(Collected data entries)
+-------+
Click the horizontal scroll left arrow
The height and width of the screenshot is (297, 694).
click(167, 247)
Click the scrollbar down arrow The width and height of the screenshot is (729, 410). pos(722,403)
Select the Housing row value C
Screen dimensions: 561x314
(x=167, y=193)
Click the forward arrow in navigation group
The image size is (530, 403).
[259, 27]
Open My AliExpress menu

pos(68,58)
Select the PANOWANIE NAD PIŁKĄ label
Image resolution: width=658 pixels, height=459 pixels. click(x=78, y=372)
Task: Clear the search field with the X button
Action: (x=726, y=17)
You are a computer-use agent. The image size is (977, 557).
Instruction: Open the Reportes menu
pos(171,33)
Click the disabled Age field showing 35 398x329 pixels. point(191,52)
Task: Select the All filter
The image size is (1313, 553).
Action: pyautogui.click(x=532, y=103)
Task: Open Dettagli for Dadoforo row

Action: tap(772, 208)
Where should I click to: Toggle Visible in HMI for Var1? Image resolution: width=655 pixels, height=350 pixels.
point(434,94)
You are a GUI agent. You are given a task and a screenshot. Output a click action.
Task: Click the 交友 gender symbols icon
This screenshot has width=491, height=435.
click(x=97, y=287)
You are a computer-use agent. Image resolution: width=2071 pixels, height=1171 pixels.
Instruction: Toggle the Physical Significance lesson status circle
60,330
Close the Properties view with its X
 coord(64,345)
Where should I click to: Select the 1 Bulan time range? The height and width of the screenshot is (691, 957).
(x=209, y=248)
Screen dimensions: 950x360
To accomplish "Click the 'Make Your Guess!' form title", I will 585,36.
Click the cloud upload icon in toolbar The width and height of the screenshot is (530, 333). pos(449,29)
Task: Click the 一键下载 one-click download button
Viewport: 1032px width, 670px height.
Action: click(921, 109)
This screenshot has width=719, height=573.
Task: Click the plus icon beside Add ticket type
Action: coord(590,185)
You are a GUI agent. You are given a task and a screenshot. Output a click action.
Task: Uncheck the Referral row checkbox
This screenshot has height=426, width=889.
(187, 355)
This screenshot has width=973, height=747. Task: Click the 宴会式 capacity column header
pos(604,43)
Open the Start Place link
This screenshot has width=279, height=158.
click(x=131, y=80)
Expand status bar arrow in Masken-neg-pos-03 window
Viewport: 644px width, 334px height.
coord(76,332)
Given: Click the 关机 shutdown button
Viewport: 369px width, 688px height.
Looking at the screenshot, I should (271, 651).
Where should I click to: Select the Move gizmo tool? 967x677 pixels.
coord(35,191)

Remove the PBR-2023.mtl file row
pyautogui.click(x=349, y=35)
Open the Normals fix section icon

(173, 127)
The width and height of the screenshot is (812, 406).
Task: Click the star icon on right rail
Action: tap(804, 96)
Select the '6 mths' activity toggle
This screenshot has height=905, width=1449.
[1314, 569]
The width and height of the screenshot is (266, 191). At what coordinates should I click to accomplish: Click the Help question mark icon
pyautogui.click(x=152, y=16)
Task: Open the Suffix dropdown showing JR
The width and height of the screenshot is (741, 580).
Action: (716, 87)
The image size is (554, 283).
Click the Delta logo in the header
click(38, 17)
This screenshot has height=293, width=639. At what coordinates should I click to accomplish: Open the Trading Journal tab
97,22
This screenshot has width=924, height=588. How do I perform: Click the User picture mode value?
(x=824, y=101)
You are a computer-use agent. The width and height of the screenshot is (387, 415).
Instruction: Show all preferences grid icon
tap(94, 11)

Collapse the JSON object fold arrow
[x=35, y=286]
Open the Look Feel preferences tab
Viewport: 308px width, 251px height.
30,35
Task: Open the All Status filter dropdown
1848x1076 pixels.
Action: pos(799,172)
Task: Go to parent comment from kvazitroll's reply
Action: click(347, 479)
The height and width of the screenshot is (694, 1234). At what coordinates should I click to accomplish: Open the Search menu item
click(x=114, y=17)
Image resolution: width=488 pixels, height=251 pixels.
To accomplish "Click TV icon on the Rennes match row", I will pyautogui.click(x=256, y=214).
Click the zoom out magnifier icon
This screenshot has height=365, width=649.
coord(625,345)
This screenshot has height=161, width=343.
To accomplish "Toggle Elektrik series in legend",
+-------+
* EXERCISE GOAL
Of the entries listed above, reproduce only the lines starting at the line containing "Viewport: 369px width, 688px height." and ending at the line containing "You are a computer-use agent. The width". Include both, exactly as they stand.

* EXERCISE RESPONSE
Viewport: 369px width, 688px height.
Looking at the screenshot, I should (271, 651).
Where should I click to: Select the Move gizmo tool? 967x677 pixels.
coord(35,191)

Remove the PBR-2023.mtl file row
pyautogui.click(x=349, y=35)
Open the Normals fix section icon

(173, 127)
The width and height of the screenshot is (812, 406).
Task: Click the star icon on right rail
Action: tap(804, 96)
Select the '6 mths' activity toggle
This screenshot has height=905, width=1449.
[1314, 569]
The width and height of the screenshot is (266, 191). At what coordinates should I click to accomplish: Click the Help question mark icon
pyautogui.click(x=152, y=16)
Task: Open the Suffix dropdown showing JR
The width and height of the screenshot is (741, 580).
Action: (716, 87)
The image size is (554, 283).
Click the Delta logo in the header
click(38, 17)
This screenshot has height=293, width=639. At what coordinates should I click to accomplish: Open the Trading Journal tab
97,22
This screenshot has width=924, height=588. How do I perform: Click the User picture mode value?
(x=824, y=101)
You are a computer-use agent. The width and height of the screenshot is (387, 415).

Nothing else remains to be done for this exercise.